RBN || Jakarta
Pramono Anung menegaskan pentingnya kesiapan Pemerintah Provinsi DKI Jakarta dalam menghadapi dua tekanan besar yang berpotensi memengaruhi stabilitas ibu kota, yakni konflik global dan fenomena iklim ekstrem El Nino.
Pernyataan tersebut disampaikan saat membuka Musyawarah Perencanaan Pembangunan (Musrenbang) RKPD 2027 di Balai Kota Jakarta, Kamis (16/4/2026).
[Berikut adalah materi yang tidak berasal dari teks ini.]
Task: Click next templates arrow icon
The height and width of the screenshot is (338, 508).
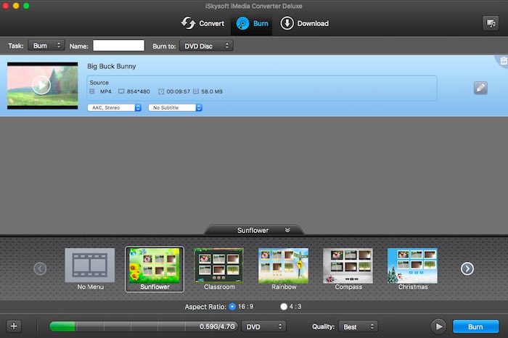Action: click(467, 268)
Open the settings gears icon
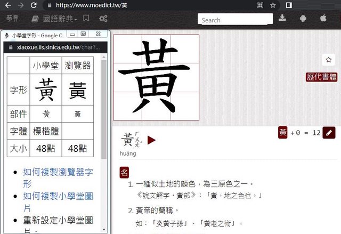The height and width of the screenshot is (234, 341). [103, 19]
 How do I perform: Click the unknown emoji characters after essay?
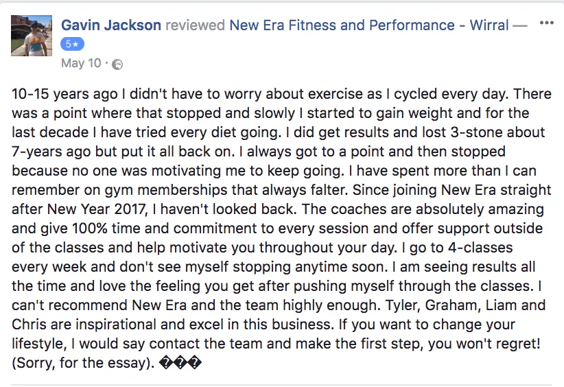coord(180,363)
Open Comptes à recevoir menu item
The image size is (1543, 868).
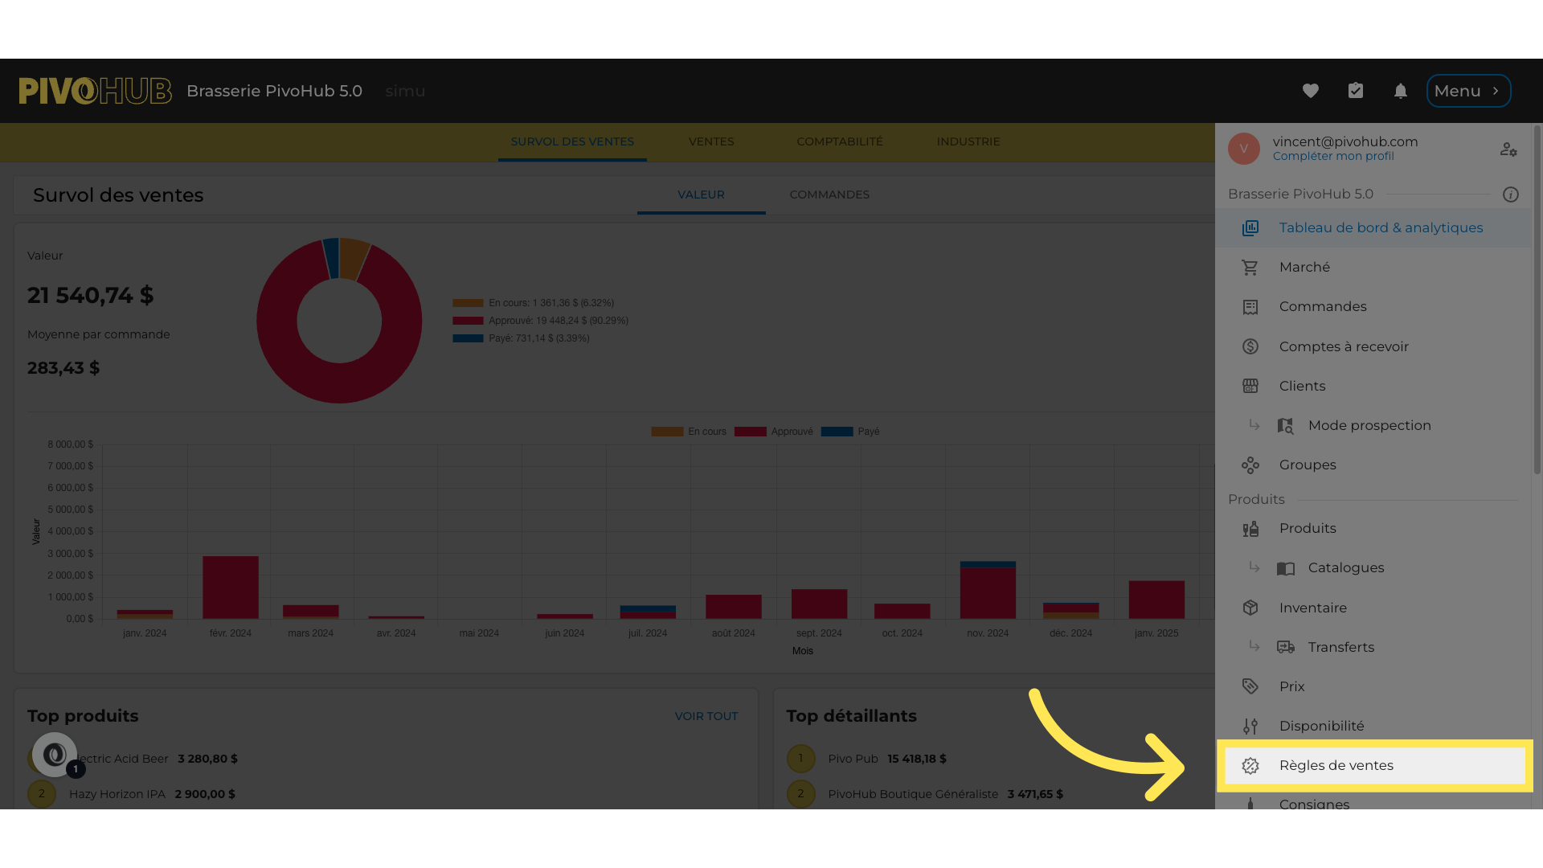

Dalam forum strategis itu, Pramono mengingatkan bahwa dinamika global, khususnya konflik yang melibatkan Amerika Serikat, Israel, dan Iran, telah memberi dampak luas terhadap berbagai sektor.
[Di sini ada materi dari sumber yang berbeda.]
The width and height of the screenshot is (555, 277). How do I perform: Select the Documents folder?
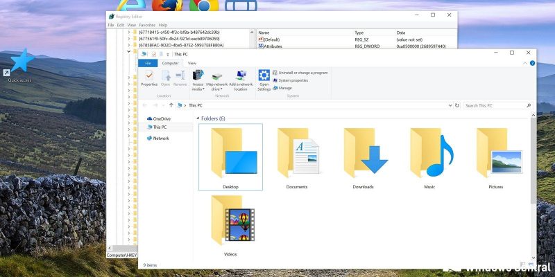[x=297, y=154]
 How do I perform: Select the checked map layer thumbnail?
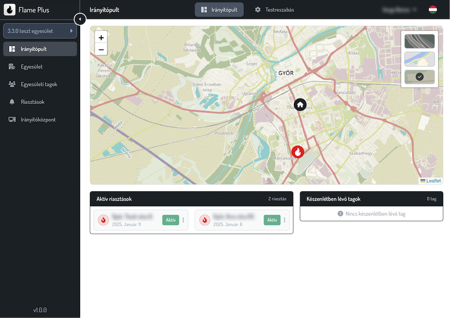419,77
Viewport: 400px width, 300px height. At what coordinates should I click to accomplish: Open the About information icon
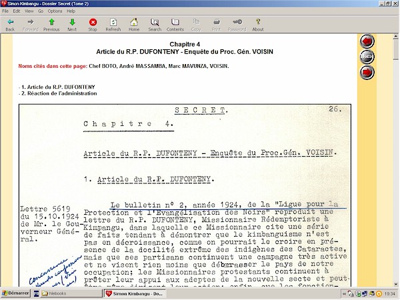coord(258,25)
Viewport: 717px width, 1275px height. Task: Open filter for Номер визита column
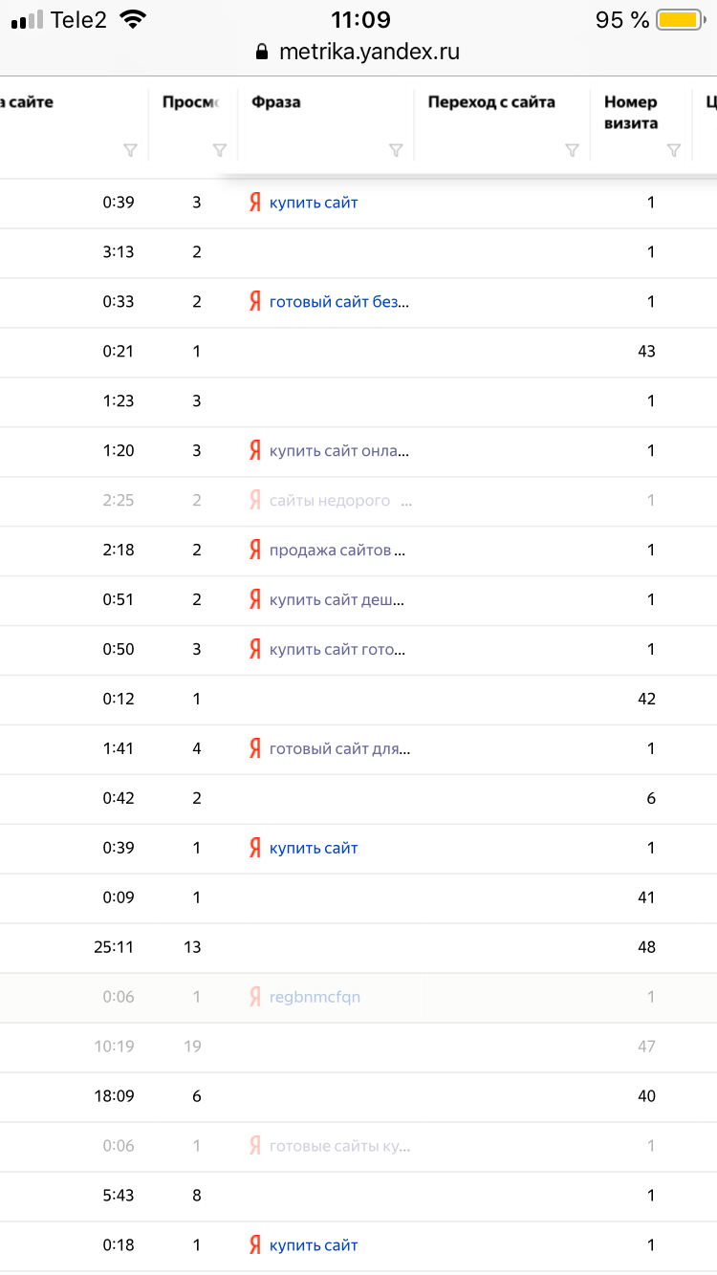click(x=673, y=150)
Menurutnya, eskalasi konflik internasional berpotensi memicu kenaikan harga bahan bakar minyak (BBM), mengganggu rantai pasok global, serta memberi tekanan pada perekonomian daerah. Oleh karena itu, ia menekankan pentingnya langkah antisipatif jangka pendek yang konkret dan terukur dari seluruh jajaran Pemprov DKI.
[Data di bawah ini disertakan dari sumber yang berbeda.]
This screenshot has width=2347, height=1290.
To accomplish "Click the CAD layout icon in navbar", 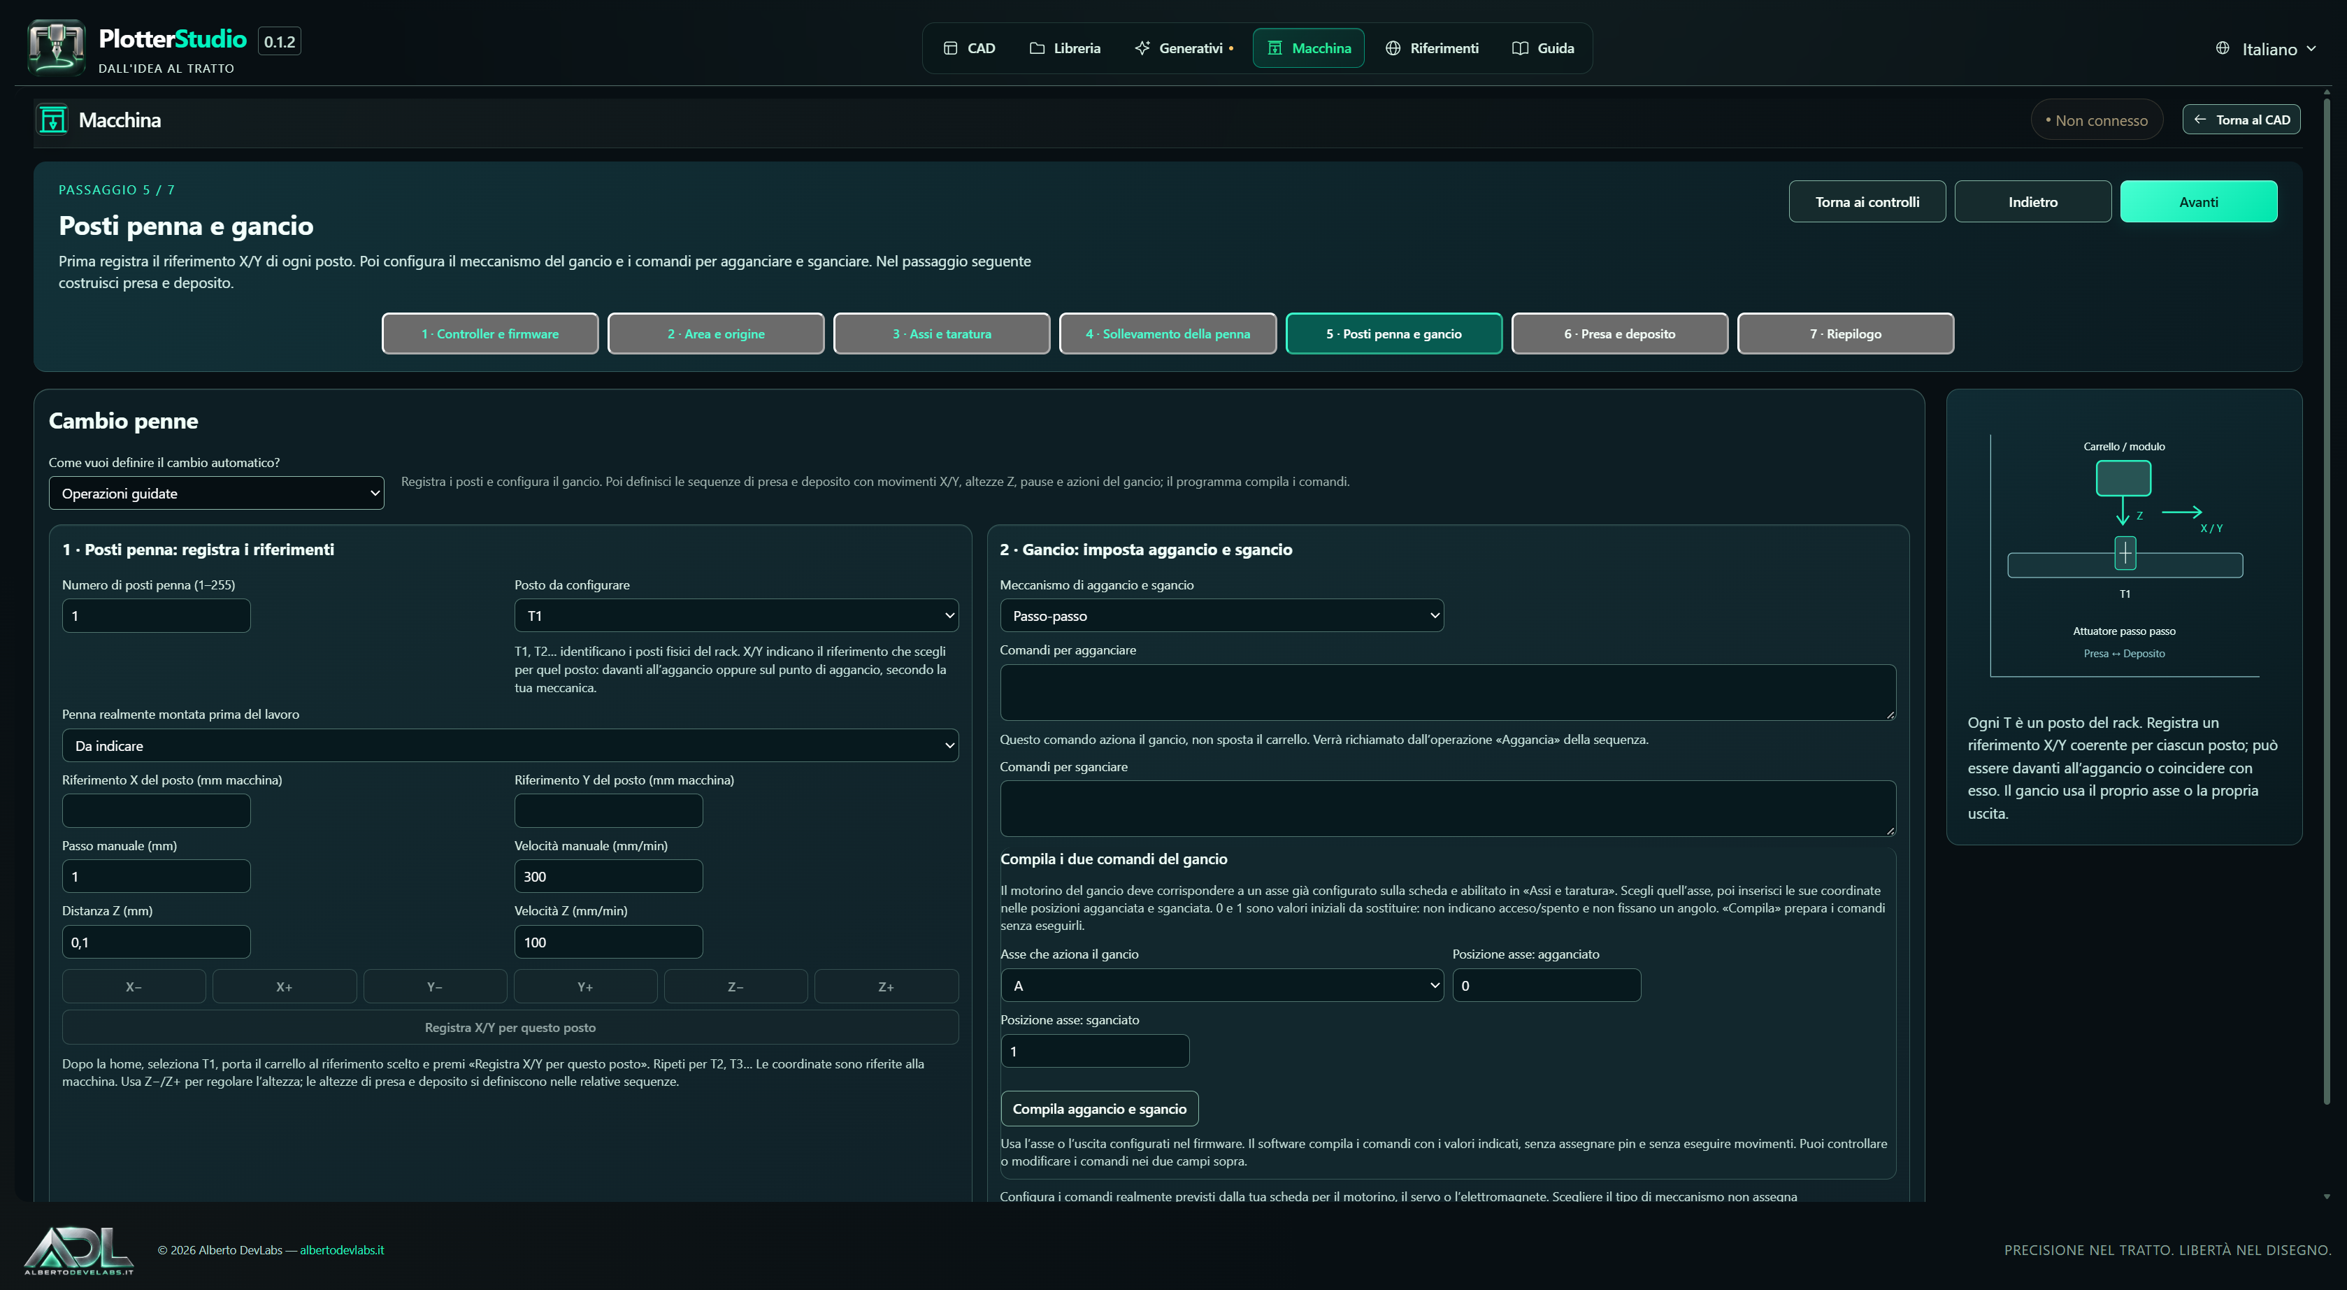I will pyautogui.click(x=950, y=48).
“Situasi ini tidak bisa diabaikan. Dampaknya nyata dan bisa dirasakan langsung oleh masyarakat. Kita harus siap dengan strategi yang cepat dan tepat,” ujarnya.
Selain faktor geopolitik, Pramono juga menyoroti ancaman El Nino yang diperkirakan berlangsung mulai pertengahan April hingga September 2026. Fenomena ini berpotensi memicu perubahan cuaca ekstrem yang dapat berdampak pada ketersediaan air, kesehatan masyarakat, hingga sektor ekonomi.
Sebagai pusat perekonomian nasional, Jakarta memiliki kontribusi signifikan terhadap Produk Domestik Bruto (PDB) Indonesia, yakni sekitar 16,61 persen. Hal ini menjadikan stabilitas Jakarta sebagai faktor krusial bagi ketahanan ekonomi nasional.
“Pengelolaan Jakarta tidak boleh keliru. Setiap kebijakan harus mempertimbangkan dampak luas, tidak hanya bagi warga Jakarta, tetapi juga bagi Indonesia secara keseluruhan,” tegasnya.
Melalui forum Musrenbang ini, Pemprov DKI diharapkan mampu merumuskan kebijakan pembangunan yang adaptif, responsif, dan berkelanjutan, guna memastikan Jakarta tetap tangguh menghadapi tantangan global dan perubahan iklim.